Quality Managers working with a robust Quality Management System (QMS) can the support the financial / accounting / auditing compliance organizations within their companies to meet the intent of Sarbanes-Oxley (SOX). One approach is to train and deploy all ISO 9001 processes into the financial / accounting / auditing departments as most ISO clauses map into the SOX COSO Internal Control Components.

The expansion of the robust QMS into finance / accounting departments brings financial and operations closer together and has several benefits:

  • Reuses existing QMS rigor and methods to manage  finance / accounting departments
  • Allows greater specificity and frequency for financial analysis and reporting 
  • Makes available economic information for product and process improvement (e.g. Six Sigma)
  • Makes available economic information for decision making and priority setting

As financial / accounting / auditing departments learn about the COSO Internal Control – Integrated Framework, they will understand the important rationale of integrated operations, financial reporting, and regulation compliance.  The robust QMS can support the integrated internal control framework, when extending into financial / accounting / auditing departments.

The ASQ SOX Workshop explains many of these implementation and alignment details.  One workshop document is the two-way mapping of ISO 9001 and ISO 14001 clauses into the components of the COSO Internal Control – Integrated Framework.  The coverage is remarkable.

Due to regulatory boundaries, neither SEC nor PCAOB provide guidance documents for the internal financial auditors. So when PCAOB published the Accounting Standard 2 (AS2) for the external financial auditors (e.g. the big four), many financial / accounting / auditing departments went off in a mistaken direction of “duplication”.  Just as many quality departments and their internal quality auditors originally strived to duplicate the activities of external Registrar quality auditors, with little value added, the internal financial auditors also duplicate the activities of external financial auditors.
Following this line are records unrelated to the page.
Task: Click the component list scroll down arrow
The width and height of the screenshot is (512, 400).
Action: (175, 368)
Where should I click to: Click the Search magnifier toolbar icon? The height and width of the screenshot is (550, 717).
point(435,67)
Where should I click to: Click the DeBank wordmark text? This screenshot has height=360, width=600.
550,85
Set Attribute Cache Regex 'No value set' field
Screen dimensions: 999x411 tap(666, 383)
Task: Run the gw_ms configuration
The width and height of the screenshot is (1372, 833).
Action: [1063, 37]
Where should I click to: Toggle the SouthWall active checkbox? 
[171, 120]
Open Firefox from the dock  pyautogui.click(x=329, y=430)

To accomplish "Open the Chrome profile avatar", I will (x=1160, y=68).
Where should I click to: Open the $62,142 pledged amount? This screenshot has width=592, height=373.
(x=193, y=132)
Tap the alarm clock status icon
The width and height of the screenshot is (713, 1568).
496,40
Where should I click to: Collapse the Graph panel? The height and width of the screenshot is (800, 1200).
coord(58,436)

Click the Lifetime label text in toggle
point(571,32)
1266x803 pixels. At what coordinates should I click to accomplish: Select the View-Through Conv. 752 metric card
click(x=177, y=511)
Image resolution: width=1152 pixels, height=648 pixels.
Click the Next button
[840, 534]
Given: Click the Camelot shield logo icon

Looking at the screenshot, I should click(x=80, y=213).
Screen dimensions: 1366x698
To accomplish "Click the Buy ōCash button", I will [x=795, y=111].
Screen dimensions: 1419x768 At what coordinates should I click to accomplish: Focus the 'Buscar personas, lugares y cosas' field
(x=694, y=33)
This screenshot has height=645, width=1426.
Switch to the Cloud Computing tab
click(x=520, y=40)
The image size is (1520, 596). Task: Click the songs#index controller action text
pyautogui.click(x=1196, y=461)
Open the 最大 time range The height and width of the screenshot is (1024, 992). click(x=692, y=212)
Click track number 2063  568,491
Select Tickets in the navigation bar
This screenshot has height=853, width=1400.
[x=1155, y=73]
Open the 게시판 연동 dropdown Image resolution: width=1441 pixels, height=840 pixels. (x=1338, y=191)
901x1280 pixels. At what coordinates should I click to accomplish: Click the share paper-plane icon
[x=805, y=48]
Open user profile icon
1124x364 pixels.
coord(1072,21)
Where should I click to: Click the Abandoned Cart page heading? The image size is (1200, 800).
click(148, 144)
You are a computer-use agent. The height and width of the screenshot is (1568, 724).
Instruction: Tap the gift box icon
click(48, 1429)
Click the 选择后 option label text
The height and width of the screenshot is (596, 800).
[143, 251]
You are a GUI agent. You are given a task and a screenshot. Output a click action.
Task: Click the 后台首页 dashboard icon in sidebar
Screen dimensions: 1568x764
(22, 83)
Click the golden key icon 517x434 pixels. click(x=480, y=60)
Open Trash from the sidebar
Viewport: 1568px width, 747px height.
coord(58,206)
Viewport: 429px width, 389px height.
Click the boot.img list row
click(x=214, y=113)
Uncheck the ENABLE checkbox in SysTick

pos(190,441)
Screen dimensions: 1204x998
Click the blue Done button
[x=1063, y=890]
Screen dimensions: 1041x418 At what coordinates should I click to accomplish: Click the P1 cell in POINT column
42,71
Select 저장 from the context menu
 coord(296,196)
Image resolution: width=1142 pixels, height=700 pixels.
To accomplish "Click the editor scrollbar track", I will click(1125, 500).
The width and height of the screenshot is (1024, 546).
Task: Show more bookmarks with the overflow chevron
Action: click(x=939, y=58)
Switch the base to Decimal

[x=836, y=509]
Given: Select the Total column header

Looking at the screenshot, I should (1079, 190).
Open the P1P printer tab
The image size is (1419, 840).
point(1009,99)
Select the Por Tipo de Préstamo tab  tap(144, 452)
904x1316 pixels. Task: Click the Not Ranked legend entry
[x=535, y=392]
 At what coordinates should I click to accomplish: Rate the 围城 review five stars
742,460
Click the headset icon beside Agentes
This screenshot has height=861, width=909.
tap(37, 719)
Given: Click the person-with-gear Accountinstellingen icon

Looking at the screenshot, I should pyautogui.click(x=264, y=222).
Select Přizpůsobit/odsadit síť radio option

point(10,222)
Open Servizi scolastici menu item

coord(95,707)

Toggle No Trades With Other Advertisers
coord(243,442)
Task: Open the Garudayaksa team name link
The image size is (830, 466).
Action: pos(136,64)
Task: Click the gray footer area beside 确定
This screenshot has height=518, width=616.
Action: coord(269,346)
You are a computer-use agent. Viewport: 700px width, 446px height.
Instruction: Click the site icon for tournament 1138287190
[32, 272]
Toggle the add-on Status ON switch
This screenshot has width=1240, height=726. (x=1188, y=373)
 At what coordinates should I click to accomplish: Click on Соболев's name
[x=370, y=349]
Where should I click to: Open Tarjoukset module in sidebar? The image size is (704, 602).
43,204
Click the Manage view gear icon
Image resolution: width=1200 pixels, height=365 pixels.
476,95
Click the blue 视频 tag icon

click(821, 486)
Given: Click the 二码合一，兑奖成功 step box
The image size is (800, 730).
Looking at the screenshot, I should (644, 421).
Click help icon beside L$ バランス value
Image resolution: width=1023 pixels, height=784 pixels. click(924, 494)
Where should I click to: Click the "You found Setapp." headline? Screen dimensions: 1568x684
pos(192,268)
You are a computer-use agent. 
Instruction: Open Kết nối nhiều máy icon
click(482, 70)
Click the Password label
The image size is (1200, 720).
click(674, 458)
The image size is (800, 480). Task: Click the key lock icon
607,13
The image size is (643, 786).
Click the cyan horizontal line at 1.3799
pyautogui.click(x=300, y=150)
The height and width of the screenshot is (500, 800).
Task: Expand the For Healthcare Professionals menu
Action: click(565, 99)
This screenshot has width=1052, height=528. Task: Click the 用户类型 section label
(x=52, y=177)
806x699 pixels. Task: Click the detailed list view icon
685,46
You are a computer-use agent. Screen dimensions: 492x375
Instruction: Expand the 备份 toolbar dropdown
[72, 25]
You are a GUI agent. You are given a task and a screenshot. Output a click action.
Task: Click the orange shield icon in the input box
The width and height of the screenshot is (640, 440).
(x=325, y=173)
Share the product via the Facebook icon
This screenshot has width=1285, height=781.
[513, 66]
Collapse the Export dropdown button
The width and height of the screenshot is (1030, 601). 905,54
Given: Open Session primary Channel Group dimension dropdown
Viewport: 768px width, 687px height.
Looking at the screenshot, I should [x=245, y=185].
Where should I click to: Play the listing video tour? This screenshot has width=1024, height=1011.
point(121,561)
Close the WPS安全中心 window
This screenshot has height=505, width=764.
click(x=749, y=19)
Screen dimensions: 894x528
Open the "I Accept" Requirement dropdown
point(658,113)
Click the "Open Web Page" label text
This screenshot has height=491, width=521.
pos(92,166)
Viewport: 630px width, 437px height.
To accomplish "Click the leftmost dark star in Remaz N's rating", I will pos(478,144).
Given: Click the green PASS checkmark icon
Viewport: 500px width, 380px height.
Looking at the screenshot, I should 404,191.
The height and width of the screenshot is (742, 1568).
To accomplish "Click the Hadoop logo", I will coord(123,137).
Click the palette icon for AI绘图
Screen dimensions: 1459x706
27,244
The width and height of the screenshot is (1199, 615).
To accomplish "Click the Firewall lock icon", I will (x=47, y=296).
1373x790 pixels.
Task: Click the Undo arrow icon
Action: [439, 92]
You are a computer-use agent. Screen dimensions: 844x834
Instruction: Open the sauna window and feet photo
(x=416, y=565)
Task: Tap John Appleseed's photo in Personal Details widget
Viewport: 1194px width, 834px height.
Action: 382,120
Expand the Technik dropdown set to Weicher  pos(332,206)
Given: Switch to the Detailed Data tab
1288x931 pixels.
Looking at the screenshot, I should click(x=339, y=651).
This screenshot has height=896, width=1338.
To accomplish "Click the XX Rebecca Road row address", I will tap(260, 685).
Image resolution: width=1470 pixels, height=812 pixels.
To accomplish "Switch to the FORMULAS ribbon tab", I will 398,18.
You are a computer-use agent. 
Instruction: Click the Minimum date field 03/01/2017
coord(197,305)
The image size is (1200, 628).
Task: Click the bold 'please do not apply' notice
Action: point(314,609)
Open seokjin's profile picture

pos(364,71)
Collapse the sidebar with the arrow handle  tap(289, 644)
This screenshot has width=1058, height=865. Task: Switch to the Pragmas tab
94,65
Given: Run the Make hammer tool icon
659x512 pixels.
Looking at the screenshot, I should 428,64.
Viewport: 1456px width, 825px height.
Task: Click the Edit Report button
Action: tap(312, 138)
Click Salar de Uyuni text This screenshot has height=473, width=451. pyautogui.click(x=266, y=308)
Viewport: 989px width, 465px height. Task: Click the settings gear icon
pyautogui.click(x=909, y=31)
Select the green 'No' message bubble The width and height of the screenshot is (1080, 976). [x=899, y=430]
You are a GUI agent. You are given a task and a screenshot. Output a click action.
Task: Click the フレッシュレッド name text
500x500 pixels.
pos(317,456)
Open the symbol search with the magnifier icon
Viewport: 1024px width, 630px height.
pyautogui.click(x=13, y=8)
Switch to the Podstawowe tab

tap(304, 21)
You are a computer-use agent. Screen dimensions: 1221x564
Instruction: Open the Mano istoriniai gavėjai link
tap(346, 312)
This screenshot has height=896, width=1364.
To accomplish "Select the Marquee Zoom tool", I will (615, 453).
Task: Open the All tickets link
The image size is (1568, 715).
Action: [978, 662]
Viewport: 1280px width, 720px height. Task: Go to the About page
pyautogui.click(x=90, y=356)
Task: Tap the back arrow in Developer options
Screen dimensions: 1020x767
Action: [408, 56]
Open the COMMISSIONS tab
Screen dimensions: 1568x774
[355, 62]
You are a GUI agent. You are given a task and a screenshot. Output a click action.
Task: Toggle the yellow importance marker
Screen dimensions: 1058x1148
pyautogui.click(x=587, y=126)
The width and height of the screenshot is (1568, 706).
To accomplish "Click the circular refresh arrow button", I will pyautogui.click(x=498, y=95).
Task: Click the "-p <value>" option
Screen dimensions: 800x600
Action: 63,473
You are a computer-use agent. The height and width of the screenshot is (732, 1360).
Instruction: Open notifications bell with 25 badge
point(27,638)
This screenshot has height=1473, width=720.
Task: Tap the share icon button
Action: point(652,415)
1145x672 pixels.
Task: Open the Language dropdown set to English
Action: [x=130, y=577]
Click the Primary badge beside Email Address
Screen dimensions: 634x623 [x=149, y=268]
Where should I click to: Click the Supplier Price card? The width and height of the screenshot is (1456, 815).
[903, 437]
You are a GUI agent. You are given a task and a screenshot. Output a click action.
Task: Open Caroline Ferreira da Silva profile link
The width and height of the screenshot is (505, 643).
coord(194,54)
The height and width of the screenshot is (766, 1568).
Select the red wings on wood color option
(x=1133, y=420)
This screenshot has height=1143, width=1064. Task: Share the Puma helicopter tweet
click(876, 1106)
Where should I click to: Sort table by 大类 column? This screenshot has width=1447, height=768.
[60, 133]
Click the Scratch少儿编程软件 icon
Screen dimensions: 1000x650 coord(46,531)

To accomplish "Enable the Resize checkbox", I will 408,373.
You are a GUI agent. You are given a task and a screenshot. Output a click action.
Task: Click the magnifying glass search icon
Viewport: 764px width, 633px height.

In fact some companies Board of Directors Audit committee hired expensive financial consultants to duplicate the internal financial auditors work. These “duplication” activities resulted in little value and much frustration as company operations were audited three times for their first SOX reporting period.

Managers and directors of quality management systems interested in their synergy with SOX and the financial / accounting / auditing compliance organizations within their companies need not look much farther than their own primary processes to find “connective tissue” and cost savings opportunities in the approach above.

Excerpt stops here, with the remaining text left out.